SUPER CRUNCHERS & WASHING YOUR HANDS
I’m reading a box recommended by a friend: Super Crunchers written by Ian Ayres which deals with statistical analysis and numbers. In it he discusses Austrian physician Ignaz Semmelweis who noted, in the 1840’s, that at Vienna General Hospital maternity patients were much more likely to die when treated by doctors who had recently left the autopsy room. He concluded that there was a connection even though germs were unknown. He did a detailed statistical study of the situation. His study indicated that mortality rates declined if doctors and nurses washed their hands in chlorinated lime before seeing the next patient. When he proposed this practice, he was ridiculed by the other physicians. They refused to believe they had any role in causing patient deaths and they felt washing hands several times a day was a waste of their time. At the time surgeons prided themselves on wearing blood stained white gowns to show their experience in surgery. Doctors just didn’t believe something they couldn’t see or prove was a factor or a problem. The controversy resulted in Semmelweis being fired. After a nervous breakdown he ended up in a mental hospital and died at forty seven. His study ultimately resulted in confirming germ disease.

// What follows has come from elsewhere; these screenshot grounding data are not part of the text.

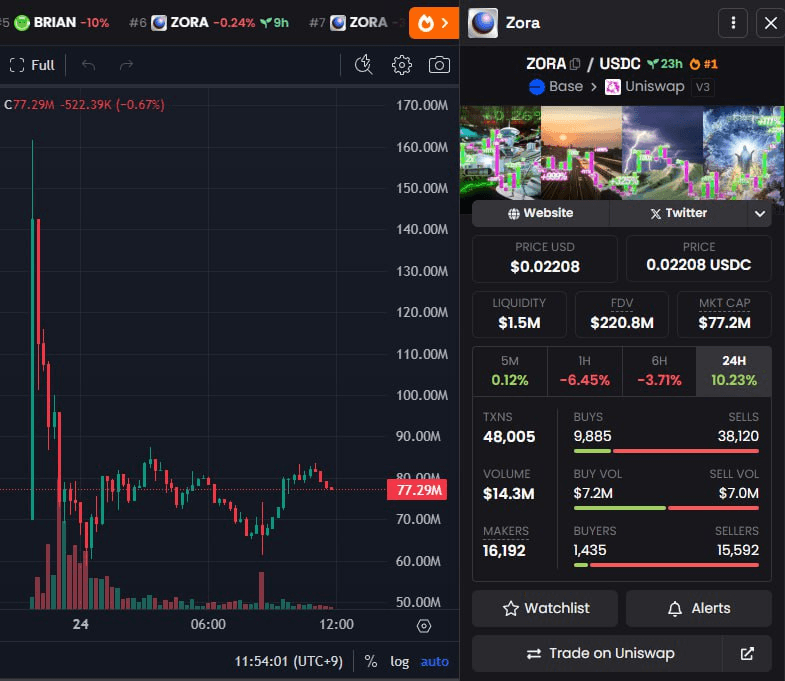Expand the orange trending fire button
Screen dimensions: 785x681
(x=434, y=22)
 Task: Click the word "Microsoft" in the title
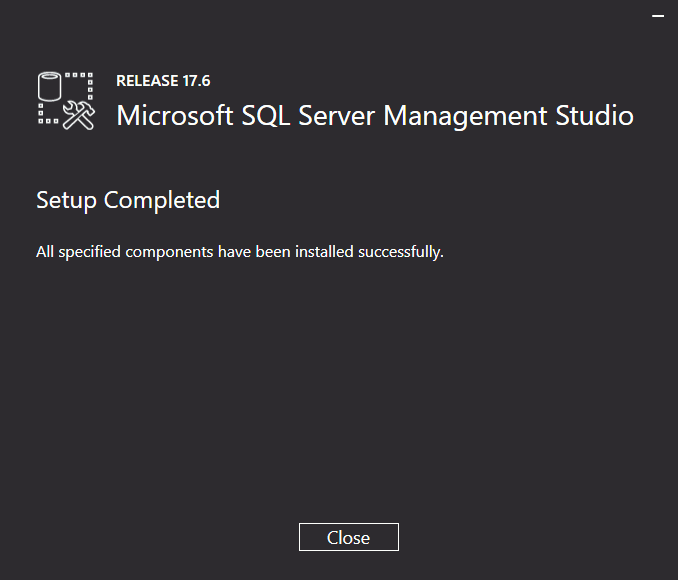click(175, 115)
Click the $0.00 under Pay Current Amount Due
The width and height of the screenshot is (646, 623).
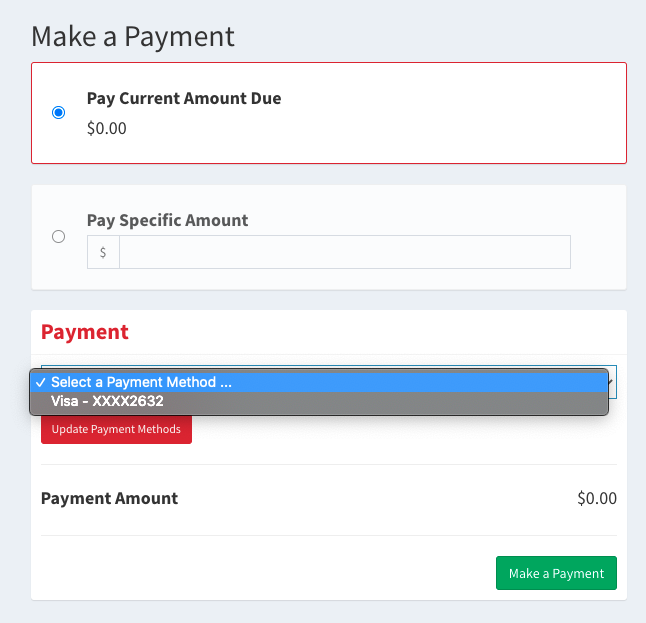click(x=107, y=128)
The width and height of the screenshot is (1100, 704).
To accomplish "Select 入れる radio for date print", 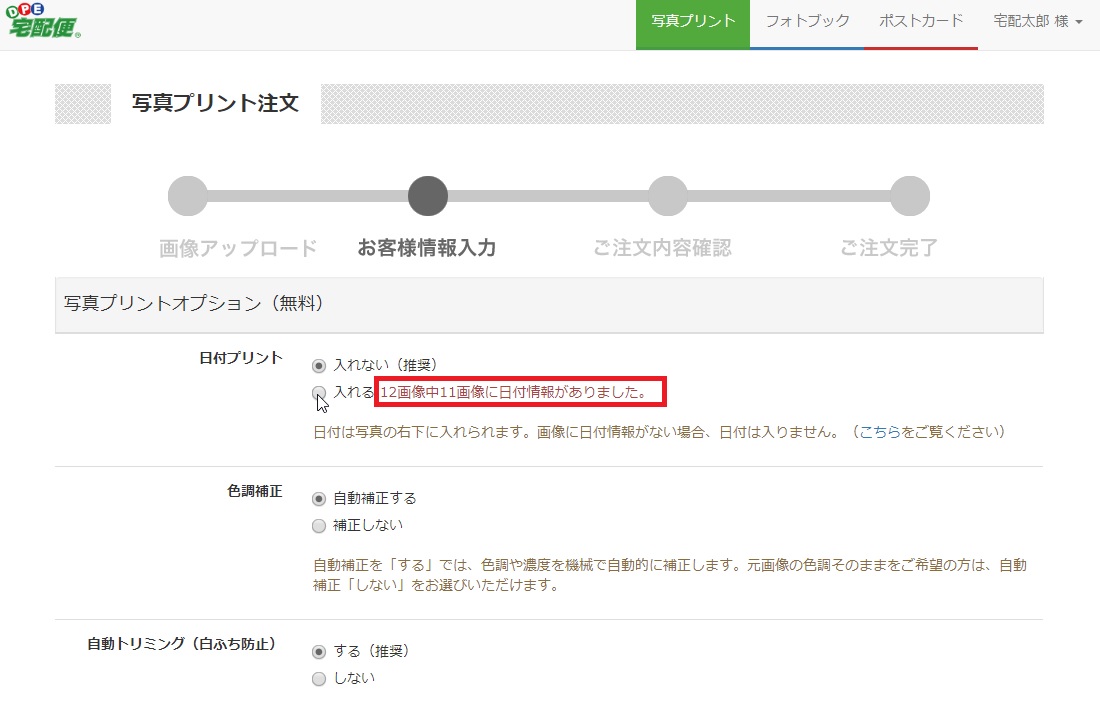I will click(x=319, y=392).
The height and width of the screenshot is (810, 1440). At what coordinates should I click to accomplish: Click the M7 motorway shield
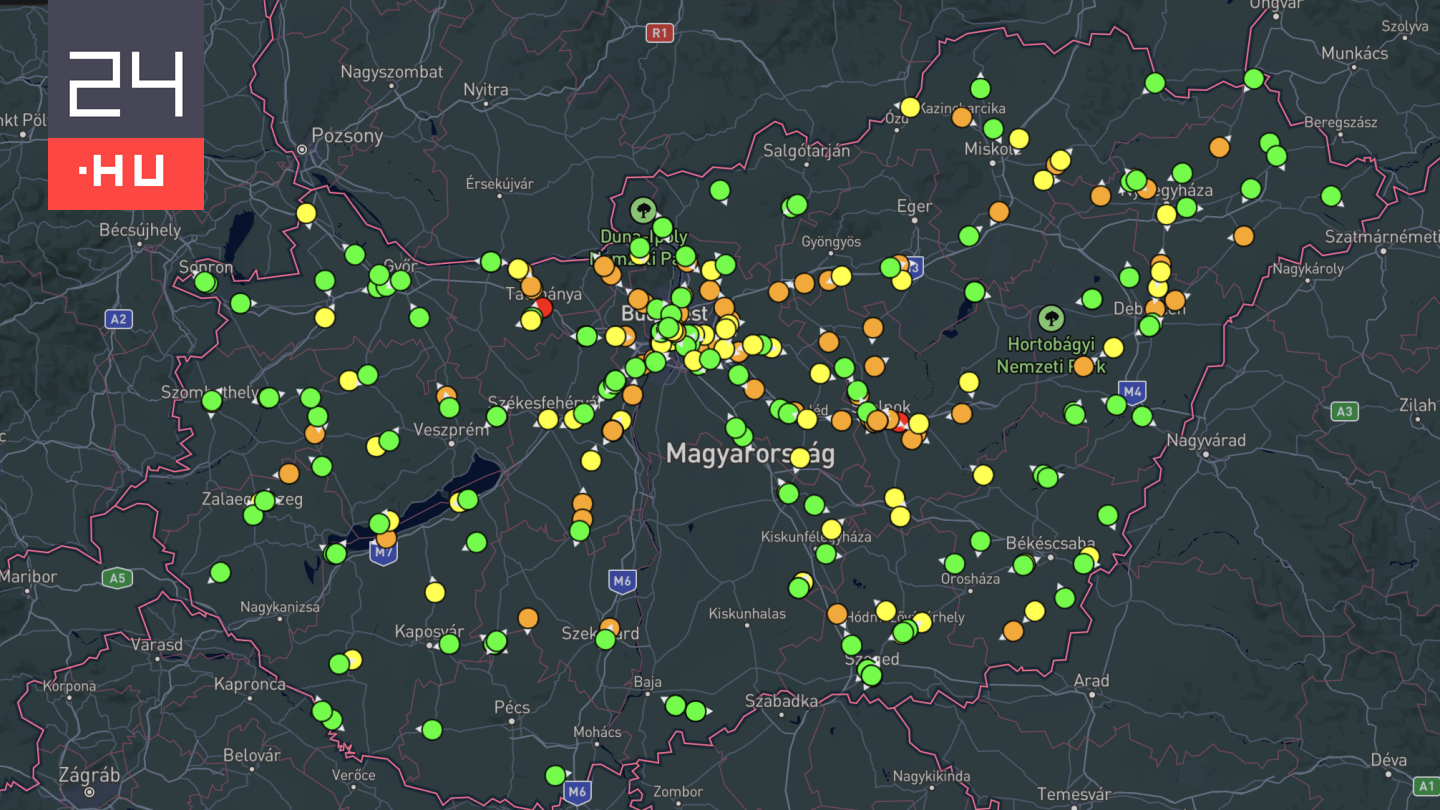(x=383, y=553)
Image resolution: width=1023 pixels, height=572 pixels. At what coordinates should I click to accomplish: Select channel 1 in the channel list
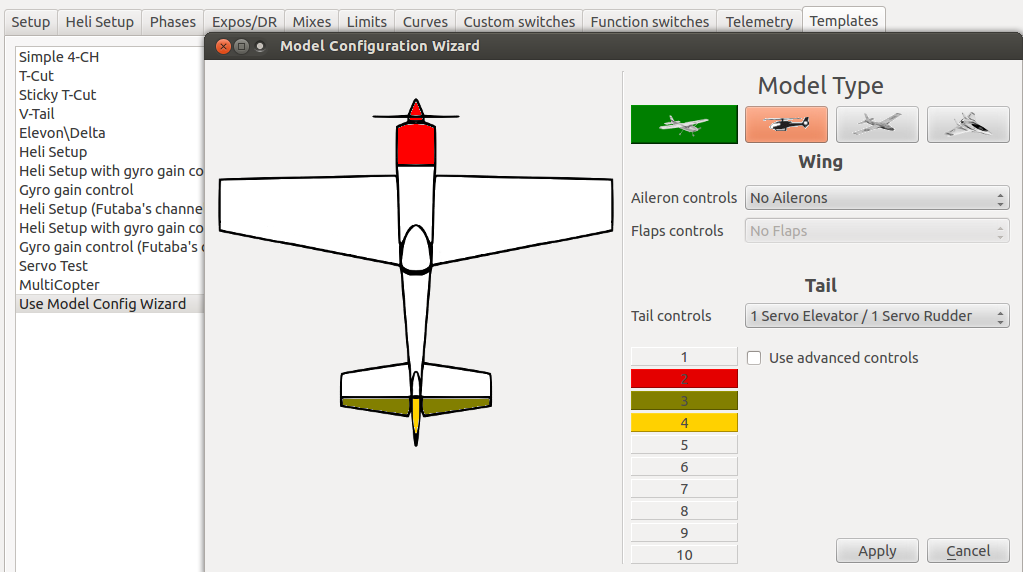(x=684, y=357)
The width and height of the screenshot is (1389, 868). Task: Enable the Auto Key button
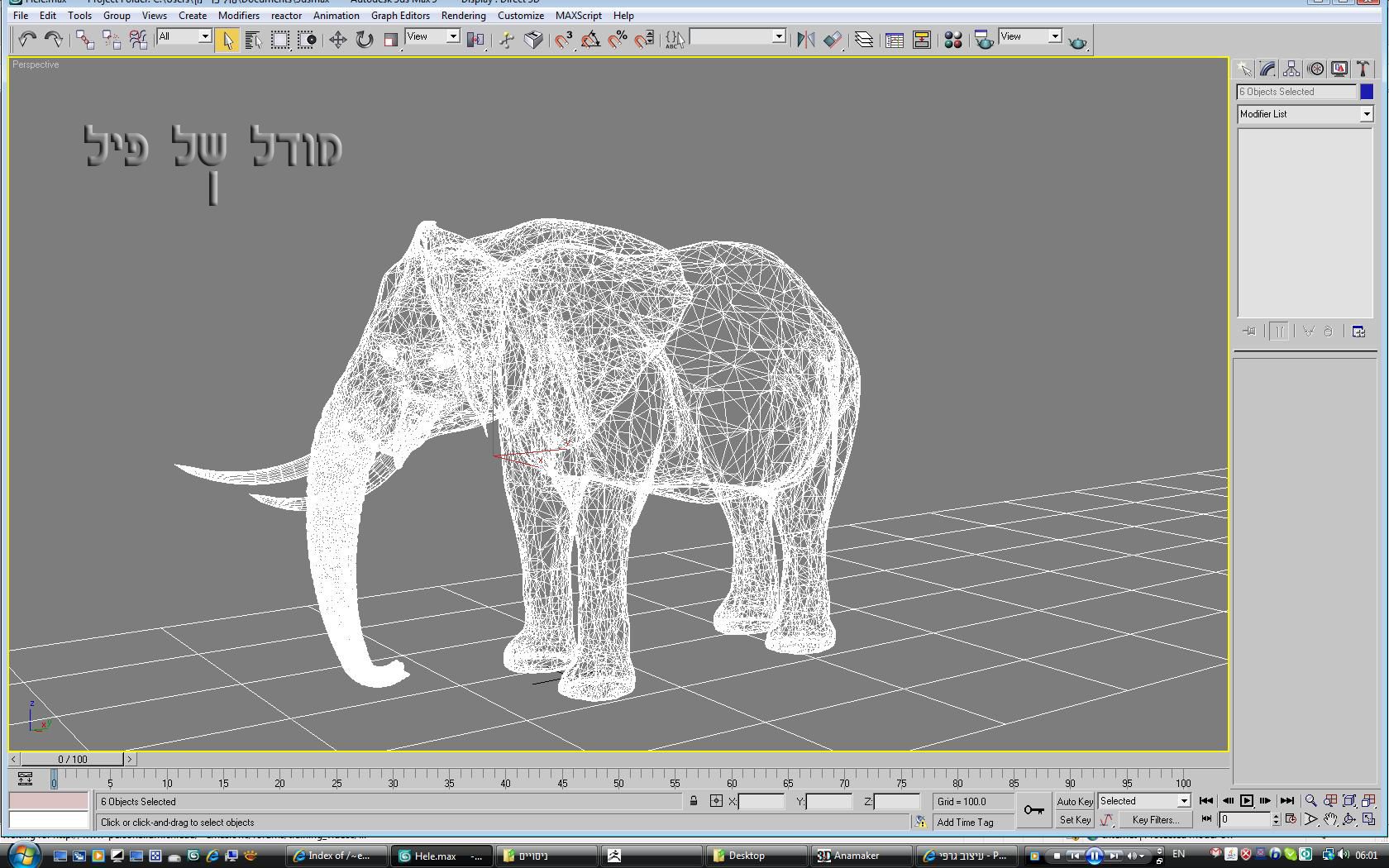click(x=1074, y=801)
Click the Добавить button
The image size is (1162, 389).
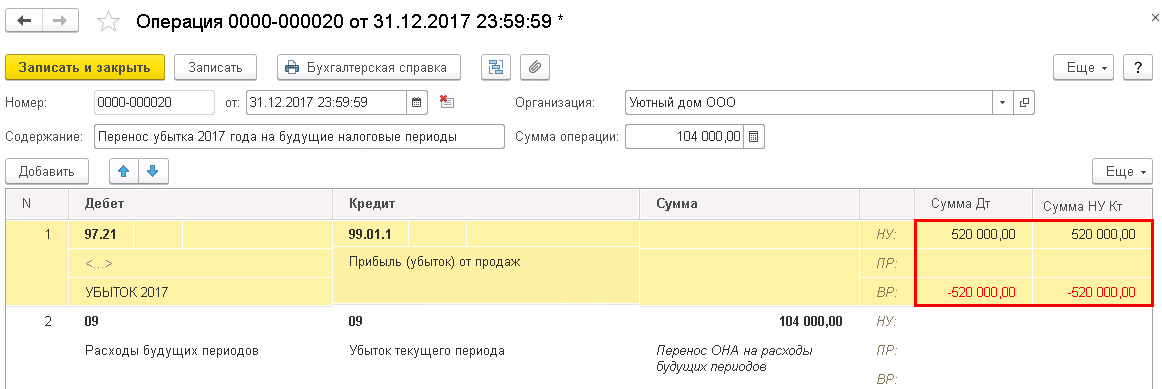coord(47,171)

Ayres writes about the benefit of relying upon data supported medical decisions over medical judgment. He referred to an article in the New England Journal of Medicine where a case involving an allergy was presented on rounds. It involved an unusual rash on an infant and the attending physicians and house staff, after long discussions, couldn’t reach a consensus to the right diagnosis. When the resident was asked, she named a rare syndrome which fit the symptoms perfectly. She was asked how she arrived at the diagnosis and she said she had entered the symptoms in Goggle which came up with this diagnosis. There is a software program "Isabel" which allows physicians to enter symptoms and receive a list of the most probable causes. It is capable of analyzing whether the use of over 4000 drugs might be involved. The data base has some 11,000 specific illnesses as well as an enormous data base of information. When I read this I thought of the Merck Manual which has been around forever. This thick small book is arranged by symptoms which are connected with specific disease and syndromes.